▶ SHORT TASK
Can you write out, word for word, everything from the line containing "Open Messages (Сообщения)" down to the last of the lines below, with both of those lines included?

+-------+

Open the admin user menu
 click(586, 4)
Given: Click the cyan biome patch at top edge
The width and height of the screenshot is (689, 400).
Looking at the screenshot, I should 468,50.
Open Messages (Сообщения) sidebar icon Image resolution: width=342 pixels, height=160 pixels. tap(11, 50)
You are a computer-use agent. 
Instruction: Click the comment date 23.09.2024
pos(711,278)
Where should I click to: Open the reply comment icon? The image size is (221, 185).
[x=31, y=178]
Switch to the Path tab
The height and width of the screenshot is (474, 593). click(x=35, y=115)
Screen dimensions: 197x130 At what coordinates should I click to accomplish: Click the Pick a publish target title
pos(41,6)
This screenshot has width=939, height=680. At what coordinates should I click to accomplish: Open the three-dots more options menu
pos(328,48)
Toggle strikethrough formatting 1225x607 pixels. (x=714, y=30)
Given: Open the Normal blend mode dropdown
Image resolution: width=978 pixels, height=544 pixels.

+-------+

▶ SOLUTION BELOW
Open Messages (Сообщения) sidebar icon Image resolution: width=342 pixels, height=160 pixels. tap(11, 50)
You are a computer-use agent. 
Instruction: Click the comment date 23.09.2024
pos(711,278)
Where should I click to: Open the reply comment icon? The image size is (221, 185).
[x=31, y=178]
Switch to the Path tab
The height and width of the screenshot is (474, 593). click(x=35, y=115)
Screen dimensions: 197x130 At what coordinates should I click to accomplish: Click the Pick a publish target title
pos(41,6)
This screenshot has width=939, height=680. At what coordinates should I click to accomplish: Open the three-dots more options menu
pos(328,48)
Toggle strikethrough formatting 1225x607 pixels. (x=714, y=30)
Given: Open the Normal blend mode dropdown
Image resolution: width=978 pixels, height=544 pixels.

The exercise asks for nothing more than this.